Saved entries
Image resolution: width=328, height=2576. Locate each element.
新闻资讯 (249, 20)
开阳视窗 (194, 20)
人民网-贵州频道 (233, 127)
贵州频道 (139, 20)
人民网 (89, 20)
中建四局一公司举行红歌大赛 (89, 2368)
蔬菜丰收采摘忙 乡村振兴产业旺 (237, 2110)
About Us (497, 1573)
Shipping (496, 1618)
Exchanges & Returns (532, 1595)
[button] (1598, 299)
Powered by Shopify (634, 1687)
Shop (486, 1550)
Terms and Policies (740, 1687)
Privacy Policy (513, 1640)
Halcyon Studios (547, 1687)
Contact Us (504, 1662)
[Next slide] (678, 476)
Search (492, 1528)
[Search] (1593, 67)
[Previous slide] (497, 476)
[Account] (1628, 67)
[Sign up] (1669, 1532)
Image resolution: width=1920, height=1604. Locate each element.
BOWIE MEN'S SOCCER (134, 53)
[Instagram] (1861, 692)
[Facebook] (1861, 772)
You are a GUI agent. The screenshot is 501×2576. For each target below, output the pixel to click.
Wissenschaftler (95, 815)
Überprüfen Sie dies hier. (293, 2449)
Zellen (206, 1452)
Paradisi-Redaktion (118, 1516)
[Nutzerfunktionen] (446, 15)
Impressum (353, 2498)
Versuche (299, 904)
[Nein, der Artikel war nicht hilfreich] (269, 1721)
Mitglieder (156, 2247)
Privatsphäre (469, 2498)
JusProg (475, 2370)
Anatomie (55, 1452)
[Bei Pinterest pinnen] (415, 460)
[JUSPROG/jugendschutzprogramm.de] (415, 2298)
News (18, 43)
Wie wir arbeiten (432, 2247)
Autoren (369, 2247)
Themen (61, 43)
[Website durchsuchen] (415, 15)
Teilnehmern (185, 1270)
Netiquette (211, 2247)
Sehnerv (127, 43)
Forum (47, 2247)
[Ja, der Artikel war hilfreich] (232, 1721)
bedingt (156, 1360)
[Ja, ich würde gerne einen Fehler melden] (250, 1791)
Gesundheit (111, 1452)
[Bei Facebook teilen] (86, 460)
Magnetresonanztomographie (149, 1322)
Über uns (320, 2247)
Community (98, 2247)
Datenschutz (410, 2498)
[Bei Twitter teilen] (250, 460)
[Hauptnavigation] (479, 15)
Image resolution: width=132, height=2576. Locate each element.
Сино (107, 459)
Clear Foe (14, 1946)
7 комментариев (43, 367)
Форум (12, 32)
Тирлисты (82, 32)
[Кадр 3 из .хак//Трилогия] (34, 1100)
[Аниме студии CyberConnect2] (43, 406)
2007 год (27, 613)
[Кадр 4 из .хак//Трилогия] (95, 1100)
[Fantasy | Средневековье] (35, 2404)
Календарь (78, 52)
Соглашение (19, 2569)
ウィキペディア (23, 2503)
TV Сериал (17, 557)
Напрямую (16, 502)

Instructions to follow
Your answer must be the records themselves, output again exactly.

Response to this exercise
Image resolution: width=328, height=2576. Locate each element.
新闻资讯 (249, 20)
开阳视窗 (194, 20)
人民网-贵州频道 (233, 127)
贵州频道 (139, 20)
人民网 (89, 20)
中建四局一公司举行红歌大赛 (89, 2368)
蔬菜丰收采摘忙 乡村振兴产业旺 (237, 2110)
About Us (497, 1573)
Shipping (496, 1618)
Exchanges & Returns (532, 1595)
[button] (1598, 299)
Powered by Shopify (634, 1687)
Shop (486, 1550)
Terms and Policies (740, 1687)
Privacy Policy (513, 1640)
Halcyon Studios (547, 1687)
Contact Us (504, 1662)
[Next slide] (678, 476)
Search (492, 1528)
[Search] (1593, 67)
[Previous slide] (497, 476)
[Account] (1628, 67)
[Sign up] (1669, 1532)
Image resolution: width=1920, height=1604. Locate each element.
BOWIE MEN'S SOCCER (134, 53)
[Instagram] (1861, 692)
[Facebook] (1861, 772)
You are a GUI agent. The screenshot is 501×2576. For each target below, output the pixel to click.
Wissenschaftler (95, 815)
Überprüfen Sie dies hier. (293, 2449)
Zellen (206, 1452)
Paradisi-Redaktion (118, 1516)
[Nutzerfunktionen] (446, 15)
Impressum (353, 2498)
Versuche (299, 904)
[Nein, der Artikel war nicht hilfreich] (269, 1721)
Mitglieder (156, 2247)
Privatsphäre (469, 2498)
JusProg (475, 2370)
Anatomie (55, 1452)
[Bei Pinterest pinnen] (415, 460)
[JUSPROG/jugendschutzprogramm.de] (415, 2298)
News (18, 43)
Wie wir arbeiten (432, 2247)
Autoren (369, 2247)
Themen (61, 43)
[Website durchsuchen] (415, 15)
Teilnehmern (185, 1270)
Netiquette (211, 2247)
Sehnerv (127, 43)
Forum (47, 2247)
[Ja, der Artikel war hilfreich] (232, 1721)
bedingt (156, 1360)
[Ja, ich würde gerne einen Fehler melden] (250, 1791)
Gesundheit (111, 1452)
[Bei Facebook teilen] (86, 460)
Magnetresonanztomographie (149, 1322)
Über uns (320, 2247)
Community (98, 2247)
Datenschutz (410, 2498)
[Bei Twitter teilen] (250, 460)
[Hauptnavigation] (479, 15)
Image resolution: width=132, height=2576. Locate each element.
Сино (107, 459)
Clear Foe (14, 1946)
7 комментариев (43, 367)
Форум (12, 32)
Тирлисты (82, 32)
[Кадр 3 из .хак//Трилогия] (34, 1100)
[Аниме студии CyberConnect2] (43, 406)
2007 год (27, 613)
[Кадр 4 из .хак//Трилогия] (95, 1100)
[Fantasy | Средневековье] (35, 2404)
Календарь (78, 52)
Соглашение (19, 2569)
ウィキペディア (23, 2503)
TV Сериал (17, 557)
Напрямую (16, 502)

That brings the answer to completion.